The next Rath is Arjuna’s Rath. This one is dedicated to Lord Shiva. This has a small portico and carved pillar stones. Inside the shrine, there are no inscriptions or figures whereas, on the outer walls, there are carvings of gods and humans. A panel on the northern wall is carved with two door-keepers. Beautiful carvings of Lord Vishnu and a Garuda on One panel and the other panel with a couple. The eastern wall is carved with a double Dwarka-Palace, in the middle wall the portrait of Lord Indra riding an elephant, a log standing of the left with his disciples, and two beautiful women are perfectly chiseled out. These beautiful carvings have been praised by many poets. There is also a figure of Nandi bull – which is still left unfinished.
NAKUL – SAHADEV’S RATH
In front of Arjuna’sRath is the Nakula – Sahadev Rath. This is a double decored building, dedicated to Lord Indra – the God of Rain. As in Greek and Roman mythologies, where there are different gods for various aspects and qualified, the Indian mythologies too lane assigned specific gods for different aspects. There is some proof depicting this Ratha to which might have been dedicated to Subramanya associated with elephants. The elephant’s shaped sculptures face towards the sea. One who eaters the Panch Rathas can visualize the back portion of the elephants and it named Gajaprishthakara which means elephant’s backside. The elephant sculptures are huge and are highlights of the PanchRaths.

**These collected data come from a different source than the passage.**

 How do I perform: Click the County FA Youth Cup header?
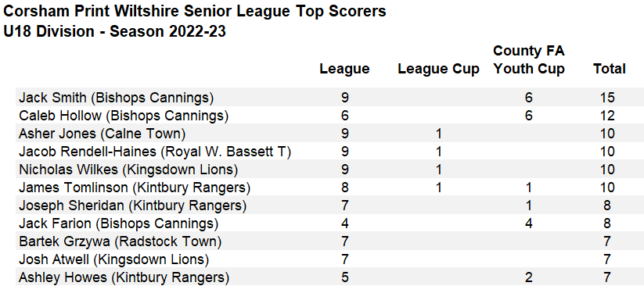click(x=529, y=60)
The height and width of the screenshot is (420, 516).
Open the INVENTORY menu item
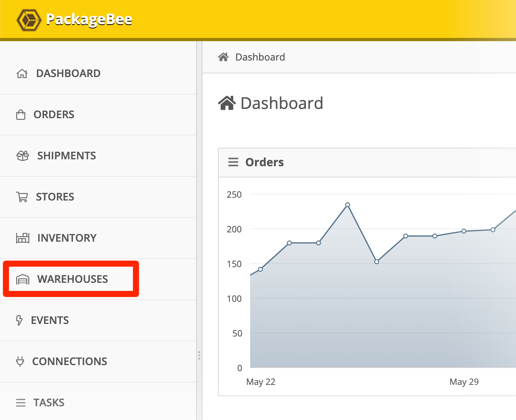[x=67, y=238]
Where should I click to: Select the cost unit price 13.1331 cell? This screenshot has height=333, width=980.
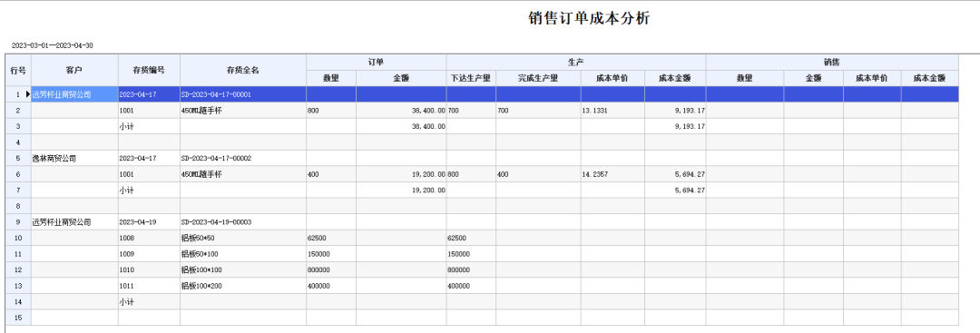click(613, 110)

This Ratha is faced towards the west and this is laid third of the Rathas. The shrine is gorgeous as it measures 42 ft in length, 24ft in width, and 25ft in height. The pillars are lion carved whereas the other parts are plain. This Ratha too is an incomplete one. In the epic Mahabharata Bhima, the huge guy is bulky and strong he is fond of eating all the time.

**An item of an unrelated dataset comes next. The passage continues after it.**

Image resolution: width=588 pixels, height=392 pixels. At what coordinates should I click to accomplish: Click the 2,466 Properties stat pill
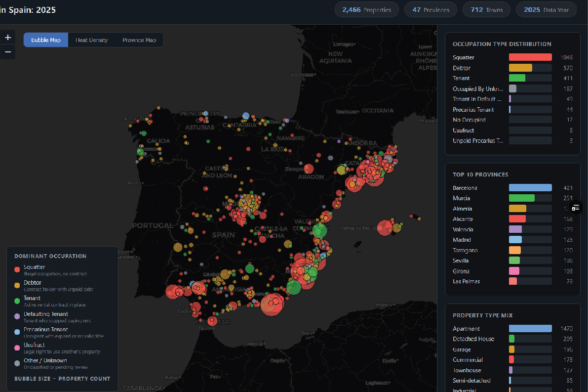pyautogui.click(x=366, y=9)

DHARMARAJA YUDHISTAR’S RATH
Of all the five Rathas, this last one stands huge. It is named after the eldest of the Pandavas. Innovative and well-carved designs can be seen in this Rath. This resembles the Arjuna’s Rath and it is a perfect example of the later built South Indian Temples. This Rath is also dedicated to Lord Shiva like that of Arjuna’sRath. The ground floor is incomplete. Above the ground floor stands a minutely designed double floor. The peculiarity in this monumental construction is that there is no stair route from the ground floor to the first floor, but, therein stairs from the first floor to the second floor. There are eight panels on the ground floor. One panel is carved with the portrait of the kind and the rest with gods and goddesses. On one particular wall, the figure of shiva is named ‘Ardhanariswarar’ which is the mixture of Shiva and Shakti. This is very attractive as one can find the manly structure and the luring female charm. Other portrayals show lord shiva as ‘Bhikshatana’ – meaning cosmic designer and the god of death.

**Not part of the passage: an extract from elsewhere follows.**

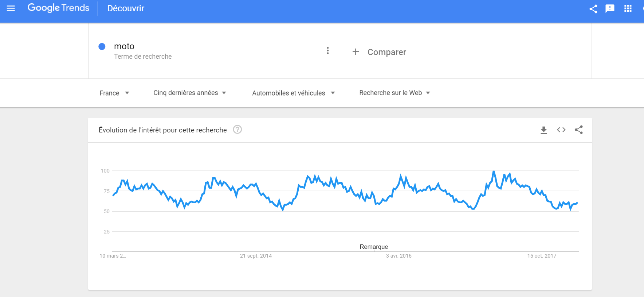Image resolution: width=644 pixels, height=297 pixels.
Task: Change the time range from Cinq dernières années
Action: pos(189,93)
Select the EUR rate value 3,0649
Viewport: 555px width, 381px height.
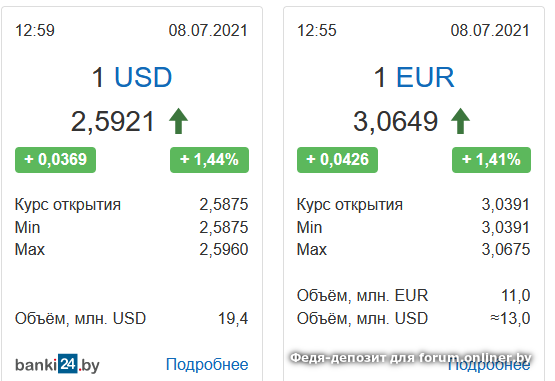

Twenty-two carves are found on the first floor. There is no central pasteurization on the first floor. The portrait of Lord Krishna dancing on top of the fierce kaliya snake is depicted on the southern wall. Lord Vishnu’s portrayal is found on the Northern wall. Carving of a bearded ascetic holding a bell in his hands, a devotee with a tuft, holding a flower basket, a temple attendant with a bunch of keys, and carrying offerings to god are marvelously inscribed. The second floor is well carved. Figures of Dakshinamurthy, somaskanda, the sun the moon, and other worshippers all found on this floor.